Dataset records
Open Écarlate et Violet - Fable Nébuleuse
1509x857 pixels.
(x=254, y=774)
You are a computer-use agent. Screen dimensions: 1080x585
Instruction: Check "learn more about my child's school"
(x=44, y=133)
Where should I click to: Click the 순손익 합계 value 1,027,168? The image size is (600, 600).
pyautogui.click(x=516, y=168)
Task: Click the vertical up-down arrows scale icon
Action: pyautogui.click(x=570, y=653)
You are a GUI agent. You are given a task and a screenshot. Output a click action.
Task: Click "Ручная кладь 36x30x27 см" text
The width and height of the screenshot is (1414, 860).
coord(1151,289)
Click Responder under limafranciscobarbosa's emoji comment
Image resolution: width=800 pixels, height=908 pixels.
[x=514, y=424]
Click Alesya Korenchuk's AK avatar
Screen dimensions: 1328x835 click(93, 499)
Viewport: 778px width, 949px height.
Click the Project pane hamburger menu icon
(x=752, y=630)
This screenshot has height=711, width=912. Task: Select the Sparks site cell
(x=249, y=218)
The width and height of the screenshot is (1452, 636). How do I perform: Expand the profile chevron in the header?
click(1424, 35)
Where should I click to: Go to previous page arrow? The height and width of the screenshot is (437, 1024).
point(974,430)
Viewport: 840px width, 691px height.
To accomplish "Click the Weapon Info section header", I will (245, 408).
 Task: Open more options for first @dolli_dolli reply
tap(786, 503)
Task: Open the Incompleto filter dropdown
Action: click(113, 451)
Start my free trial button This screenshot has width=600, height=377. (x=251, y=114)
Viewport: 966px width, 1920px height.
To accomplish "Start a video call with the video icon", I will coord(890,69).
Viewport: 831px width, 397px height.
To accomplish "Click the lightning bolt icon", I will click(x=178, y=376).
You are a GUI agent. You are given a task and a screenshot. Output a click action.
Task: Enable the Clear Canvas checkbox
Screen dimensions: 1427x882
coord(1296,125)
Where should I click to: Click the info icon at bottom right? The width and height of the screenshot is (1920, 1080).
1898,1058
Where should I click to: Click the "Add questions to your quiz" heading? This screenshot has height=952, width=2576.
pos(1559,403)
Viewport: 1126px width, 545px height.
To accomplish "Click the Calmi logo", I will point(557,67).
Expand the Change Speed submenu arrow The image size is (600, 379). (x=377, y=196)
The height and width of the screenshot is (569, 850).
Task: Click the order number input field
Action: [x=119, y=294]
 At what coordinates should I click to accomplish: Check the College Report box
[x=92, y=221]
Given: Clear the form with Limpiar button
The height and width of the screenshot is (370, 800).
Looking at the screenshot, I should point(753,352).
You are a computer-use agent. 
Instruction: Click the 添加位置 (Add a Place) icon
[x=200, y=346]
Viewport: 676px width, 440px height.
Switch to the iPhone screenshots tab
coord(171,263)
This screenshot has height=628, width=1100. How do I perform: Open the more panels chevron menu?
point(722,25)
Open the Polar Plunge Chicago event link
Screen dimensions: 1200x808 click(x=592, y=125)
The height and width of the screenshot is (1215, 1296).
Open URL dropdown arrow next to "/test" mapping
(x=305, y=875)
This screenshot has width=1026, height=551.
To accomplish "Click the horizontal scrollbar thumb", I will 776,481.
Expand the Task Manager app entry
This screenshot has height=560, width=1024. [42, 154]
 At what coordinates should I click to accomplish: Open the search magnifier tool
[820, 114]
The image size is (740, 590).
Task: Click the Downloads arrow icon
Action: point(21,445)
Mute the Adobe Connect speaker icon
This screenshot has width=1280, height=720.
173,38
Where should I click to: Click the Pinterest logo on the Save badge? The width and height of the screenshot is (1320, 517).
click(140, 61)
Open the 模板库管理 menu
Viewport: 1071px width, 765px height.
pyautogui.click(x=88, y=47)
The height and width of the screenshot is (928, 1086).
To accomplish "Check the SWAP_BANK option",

Your instructions – In the data above, retype exactly and only the lines between the one holding "Task: Open more" and the one holding "Viewport: 1126px width, 545px height.", inclusive.

Result –
 Task: Open more options for first @dolli_dolli reply
tap(786, 503)
Task: Open the Incompleto filter dropdown
Action: click(113, 451)
Start my free trial button This screenshot has width=600, height=377. (x=251, y=114)
Viewport: 966px width, 1920px height.
To accomplish "Start a video call with the video icon", I will coord(890,69).
Viewport: 831px width, 397px height.
To accomplish "Click the lightning bolt icon", I will click(x=178, y=376).
You are a GUI agent. You are given a task and a screenshot. Output a click action.
Task: Enable the Clear Canvas checkbox
Screen dimensions: 1427x882
coord(1296,125)
Where should I click to: Click the info icon at bottom right? The width and height of the screenshot is (1920, 1080).
1898,1058
Where should I click to: Click the "Add questions to your quiz" heading? This screenshot has height=952, width=2576.
pos(1559,403)
Viewport: 1126px width, 545px height.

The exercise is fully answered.